建設現場のアスベスト集団訴訟 最高裁 来月17日に初の判決へ

建設現場の元作業員らがアスベストによる健康被害を訴えている集団訴訟について、最高裁判所は来月に判決を言い渡すことを決めました。最高裁が判決を言い渡すのは初めてで、統一的な判断を示すものとみられます。

建設現場で働いた元作業員らが建材のアスベストを吸い込んで肺がんなどの病気になったとして、国と建材メーカーに賠償を求めた集団訴訟は、平成20年から全国の裁判所で相次いで起こされ、一部の裁判が最高裁判所で審理されています。

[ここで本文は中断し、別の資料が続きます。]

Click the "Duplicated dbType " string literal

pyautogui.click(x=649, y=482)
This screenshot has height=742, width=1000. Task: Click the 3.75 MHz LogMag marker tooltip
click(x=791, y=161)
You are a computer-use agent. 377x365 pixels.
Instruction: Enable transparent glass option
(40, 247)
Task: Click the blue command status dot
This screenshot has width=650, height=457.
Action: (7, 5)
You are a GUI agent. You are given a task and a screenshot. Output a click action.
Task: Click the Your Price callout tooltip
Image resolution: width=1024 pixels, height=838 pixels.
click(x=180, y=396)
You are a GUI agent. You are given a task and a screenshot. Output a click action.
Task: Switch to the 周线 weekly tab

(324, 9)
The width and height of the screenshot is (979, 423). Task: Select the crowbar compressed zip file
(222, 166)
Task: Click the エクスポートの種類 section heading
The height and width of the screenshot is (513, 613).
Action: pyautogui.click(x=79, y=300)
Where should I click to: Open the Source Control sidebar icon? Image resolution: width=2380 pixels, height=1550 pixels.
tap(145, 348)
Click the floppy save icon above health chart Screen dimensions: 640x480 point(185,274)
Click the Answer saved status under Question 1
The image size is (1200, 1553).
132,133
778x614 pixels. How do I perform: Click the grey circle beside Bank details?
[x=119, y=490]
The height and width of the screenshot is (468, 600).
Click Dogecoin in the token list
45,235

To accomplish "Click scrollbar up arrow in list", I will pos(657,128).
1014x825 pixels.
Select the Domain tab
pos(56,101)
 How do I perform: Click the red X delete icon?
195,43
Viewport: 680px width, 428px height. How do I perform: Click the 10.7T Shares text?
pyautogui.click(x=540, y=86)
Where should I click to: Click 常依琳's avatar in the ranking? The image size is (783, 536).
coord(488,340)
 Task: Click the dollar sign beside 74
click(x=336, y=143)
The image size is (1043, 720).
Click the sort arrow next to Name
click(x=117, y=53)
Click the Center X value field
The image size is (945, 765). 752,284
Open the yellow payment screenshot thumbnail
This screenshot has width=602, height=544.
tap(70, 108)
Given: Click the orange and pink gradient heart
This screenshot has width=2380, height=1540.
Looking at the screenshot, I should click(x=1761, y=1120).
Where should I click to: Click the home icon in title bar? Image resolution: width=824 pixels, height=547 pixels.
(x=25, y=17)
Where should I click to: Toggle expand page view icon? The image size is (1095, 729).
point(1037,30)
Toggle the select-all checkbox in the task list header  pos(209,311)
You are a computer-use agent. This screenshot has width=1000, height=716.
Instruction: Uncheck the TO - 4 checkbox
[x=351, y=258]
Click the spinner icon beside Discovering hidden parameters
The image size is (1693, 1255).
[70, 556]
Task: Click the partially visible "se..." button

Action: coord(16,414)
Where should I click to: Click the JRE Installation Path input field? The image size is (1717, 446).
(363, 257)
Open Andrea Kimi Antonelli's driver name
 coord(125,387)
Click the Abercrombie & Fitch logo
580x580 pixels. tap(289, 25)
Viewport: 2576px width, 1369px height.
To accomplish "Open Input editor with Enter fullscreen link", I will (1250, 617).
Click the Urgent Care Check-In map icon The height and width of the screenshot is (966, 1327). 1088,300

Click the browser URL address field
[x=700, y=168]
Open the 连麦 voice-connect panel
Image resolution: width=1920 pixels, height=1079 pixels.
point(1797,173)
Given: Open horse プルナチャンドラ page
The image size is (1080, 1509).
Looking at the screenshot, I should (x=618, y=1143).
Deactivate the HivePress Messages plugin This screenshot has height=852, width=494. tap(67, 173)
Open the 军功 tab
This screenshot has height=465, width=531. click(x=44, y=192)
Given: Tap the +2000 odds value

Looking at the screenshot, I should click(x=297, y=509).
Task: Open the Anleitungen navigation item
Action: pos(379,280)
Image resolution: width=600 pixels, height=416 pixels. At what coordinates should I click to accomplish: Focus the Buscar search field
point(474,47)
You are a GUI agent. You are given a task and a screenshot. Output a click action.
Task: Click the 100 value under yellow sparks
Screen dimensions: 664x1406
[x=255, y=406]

最高裁では、去年12月に国の上告に対して退ける決定をし、国の賠償責任を認めた判断が初めて確定したほか、メーカーの賠償責任を認めた判断も一部、確定しています。

一方で最高裁は、一部の元作業員の訴えについては双方の上告を受理して、元作業員側と国、それにメーカーの意見を聞く弁論を去年10月から順次、開いていましたが、4件の集団訴訟について来月17日に判決を言い渡すことを決めました。

全国で1100人を超える原告が訴えた一連の集団訴訟で最高裁が判決を言い渡すのは初めてで、国の賠償責任などについて統一的な判断を示すものとみられます。